# Muslim Posters Eid/Post Ramadan Meet Up!



## DreamTeam (Nov 1, 2007)

Salams Everyone,

This is a poll to figure when we would all be free to meet after Eid/Ramadan.

If anyone has any problems about a certain date etc, please send me a PM and we can hopefully arrange things so that we can all meet each other, inshallah.

Lots of love  

Snowbelle


----------



## KittenPaws (Oct 23, 2007)

Salam Snowbelle & others! 

Fab idea thanks for doing this. Would love to catch up!

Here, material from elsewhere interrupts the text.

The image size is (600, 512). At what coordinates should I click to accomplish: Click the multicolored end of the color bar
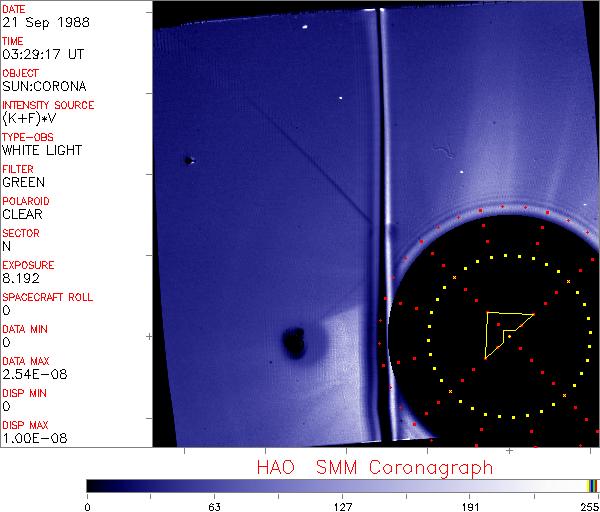click(x=592, y=485)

I cant make it on the saturdays 11th (although i can do saturday PM) & 18th but sunday would be fab! 

Love to all. 

xxx


----------



## Godswill (Jun 13, 2008)

Salam


Yipeeee  
I can meet up anytime in Oct except 11/10/08 inshAllah.


----------



## Iman (Oct 11, 2007)

salaams

I voted for 11th Oct but I can also do the 12th.

Can't do the 18th or 19th.

Any other date is prob ok with me just need notice.

lets have lunch and a chin wag!! 

xx


----------



## soni (Dec 31, 2005)

Salaam All,

Brilliant idea !!!!!!!!!!!!!!Would love to meet u all especially the new comers.I can do any dates as long as they don't clash with my dates withe ARGC  

Love,

Soni


----------